The next Monday, hundreds of people showed up at the statehouse and twice as many people were arrested. As word spread, what was meant as a small personal protest became a mass movement that grew and doubled each week, stretching over 13 Mondays until by the end, tens of thousands of people showed up at legislative sessions and nearly a thousand people had been arrested for an entirely peaceful, and fully legal, protest. A thousand people were willing to put their bodies and their livelihoods on the line and be arrested for the right to say out loud that wrong is wrong and right is right. And the more they were persecuted for it, the more their movement grew.....Sound familiar?

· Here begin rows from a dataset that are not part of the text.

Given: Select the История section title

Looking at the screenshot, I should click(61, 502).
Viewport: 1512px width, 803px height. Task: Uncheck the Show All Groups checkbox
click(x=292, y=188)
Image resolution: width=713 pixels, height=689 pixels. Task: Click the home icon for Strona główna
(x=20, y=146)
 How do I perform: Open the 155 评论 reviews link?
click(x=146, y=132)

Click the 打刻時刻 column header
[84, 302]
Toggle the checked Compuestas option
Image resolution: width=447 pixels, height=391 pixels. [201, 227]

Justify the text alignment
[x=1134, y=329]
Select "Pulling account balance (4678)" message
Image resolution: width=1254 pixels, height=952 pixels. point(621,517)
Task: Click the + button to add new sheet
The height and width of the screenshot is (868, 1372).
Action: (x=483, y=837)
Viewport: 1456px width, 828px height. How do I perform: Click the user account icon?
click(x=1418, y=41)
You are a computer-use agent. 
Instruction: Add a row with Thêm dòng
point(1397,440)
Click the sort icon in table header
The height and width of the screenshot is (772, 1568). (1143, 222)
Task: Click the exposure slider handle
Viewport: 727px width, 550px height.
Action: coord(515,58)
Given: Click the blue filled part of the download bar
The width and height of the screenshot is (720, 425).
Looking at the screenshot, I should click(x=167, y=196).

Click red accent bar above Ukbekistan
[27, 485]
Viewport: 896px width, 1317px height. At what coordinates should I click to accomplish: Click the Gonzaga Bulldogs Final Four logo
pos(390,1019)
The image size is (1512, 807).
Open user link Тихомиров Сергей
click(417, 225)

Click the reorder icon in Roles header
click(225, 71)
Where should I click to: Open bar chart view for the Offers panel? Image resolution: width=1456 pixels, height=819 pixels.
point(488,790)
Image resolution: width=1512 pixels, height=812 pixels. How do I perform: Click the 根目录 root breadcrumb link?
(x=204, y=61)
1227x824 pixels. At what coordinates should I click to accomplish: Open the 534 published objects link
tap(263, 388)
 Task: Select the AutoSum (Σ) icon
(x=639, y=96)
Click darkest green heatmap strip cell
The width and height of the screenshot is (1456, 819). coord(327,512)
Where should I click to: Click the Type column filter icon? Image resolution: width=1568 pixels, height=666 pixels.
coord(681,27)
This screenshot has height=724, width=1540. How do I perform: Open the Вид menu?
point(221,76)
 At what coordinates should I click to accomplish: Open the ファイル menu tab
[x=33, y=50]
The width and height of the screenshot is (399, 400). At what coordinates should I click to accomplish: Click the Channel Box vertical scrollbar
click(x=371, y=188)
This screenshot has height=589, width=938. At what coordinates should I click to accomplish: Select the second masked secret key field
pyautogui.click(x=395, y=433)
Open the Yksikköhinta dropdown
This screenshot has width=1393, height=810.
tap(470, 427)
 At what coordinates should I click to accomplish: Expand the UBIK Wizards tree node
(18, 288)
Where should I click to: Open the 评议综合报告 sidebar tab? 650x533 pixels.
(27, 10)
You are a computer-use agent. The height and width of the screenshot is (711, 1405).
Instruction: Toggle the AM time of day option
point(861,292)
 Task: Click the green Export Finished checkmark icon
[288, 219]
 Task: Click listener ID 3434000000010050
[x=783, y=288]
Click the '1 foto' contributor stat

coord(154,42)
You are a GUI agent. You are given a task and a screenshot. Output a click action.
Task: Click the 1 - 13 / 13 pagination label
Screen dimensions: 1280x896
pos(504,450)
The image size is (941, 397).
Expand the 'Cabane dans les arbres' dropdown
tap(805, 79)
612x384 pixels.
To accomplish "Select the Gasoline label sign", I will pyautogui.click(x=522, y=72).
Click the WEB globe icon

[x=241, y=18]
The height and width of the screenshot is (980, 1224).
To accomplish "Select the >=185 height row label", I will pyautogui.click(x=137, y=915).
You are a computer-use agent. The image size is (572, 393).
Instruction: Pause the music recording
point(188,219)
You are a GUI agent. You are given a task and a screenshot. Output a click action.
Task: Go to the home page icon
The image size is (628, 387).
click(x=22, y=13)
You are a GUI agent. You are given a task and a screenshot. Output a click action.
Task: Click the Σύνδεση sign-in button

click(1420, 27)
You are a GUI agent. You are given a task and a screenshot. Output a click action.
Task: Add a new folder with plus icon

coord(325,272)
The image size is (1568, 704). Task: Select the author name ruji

I first read this story a couple of years ago and I remember thinking to myself, this is Pentecost! Just as that first time, there was a small group – an unlikely mixed group -- of folks who had previously been voiceless as far as the establishment of their time was concerned, and they were suddenly speaking out in words all kinds of people could hear and understand. They started out as a few but grew and grew. They would tell the story as they knew it from their lived experience, and not as the power establishment wanted it told.
And as Dr. Barber put it, in his book, The Third Reconstruction, they were “black, white, and brown, women and men, rich and poor, gay and straight, documented and undocumented, employed and unemployed, doctors and patients, people of faith and people who struggle with faith.” And they all had been “hit” by a glorious Spirit which said to them “This is your heritage, this is your right, and now is your time --- stand up and speak your truth and it will be heard.”
This is, of course, only one small story taken from a much, much larger story, going on for years – probably, forever. From this small piece has grown, among others, The Poor People’s Campaign: A National Call for Moral Revival, an anti-poverty campaign led by Rev. Dr. Barber II and Rev. Dr. Liz Theoharis, a Presbyterian minister who was, I believe, also part of the original group at Moral Mondays. This is a current movement that speaks and acts for the poor, using the actual voices of the poor, speaking for themselves, their own truths.
This is Pentecost happening again. And it goes on and on. Now I wonder, how many times has this happened and I just didn’t notice? How many Pentecosts happen every day somewhere in our world?
Oh, and yes, if you insist on an “honest-to-God” miracle somewhere here, Dr. Barber has one for you. Even though 2013 was one of the wettest summers on record in NC, during those Moral Monday protests, thousands of people stood outside their statehouse every Monday evening spanning 13 weeks, and never got rained on.....The Holy Spirit is flexible that way.